> [Exercise instructions]: Could you transcribe the records below exactly, leaving out every picture?

> [Exercise data]:

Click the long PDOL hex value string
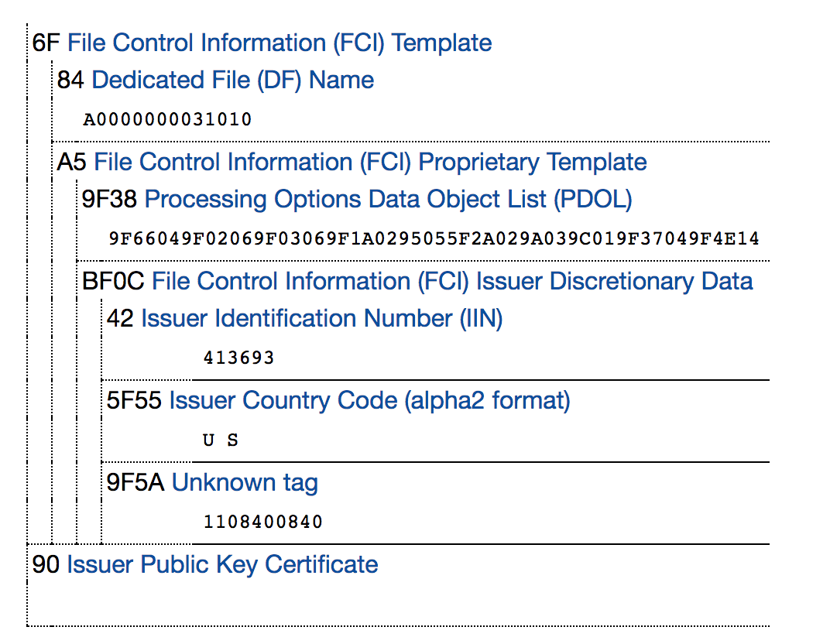 (x=434, y=239)
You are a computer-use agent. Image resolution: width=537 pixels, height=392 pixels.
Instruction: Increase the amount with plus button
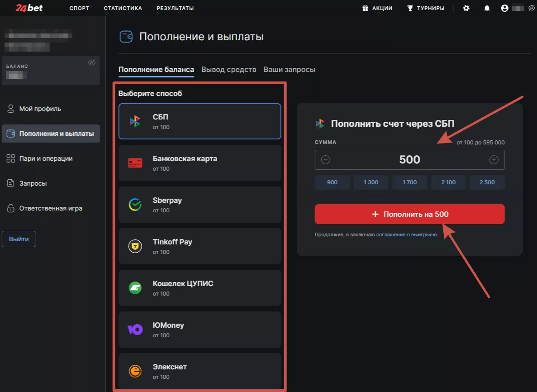tap(494, 160)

> [Result for this exercise]:
Click the long PDOL hex value string
 (x=434, y=239)
You are a computer-use agent. Image resolution: width=537 pixels, height=392 pixels.
Instruction: Increase the amount with plus button
tap(494, 160)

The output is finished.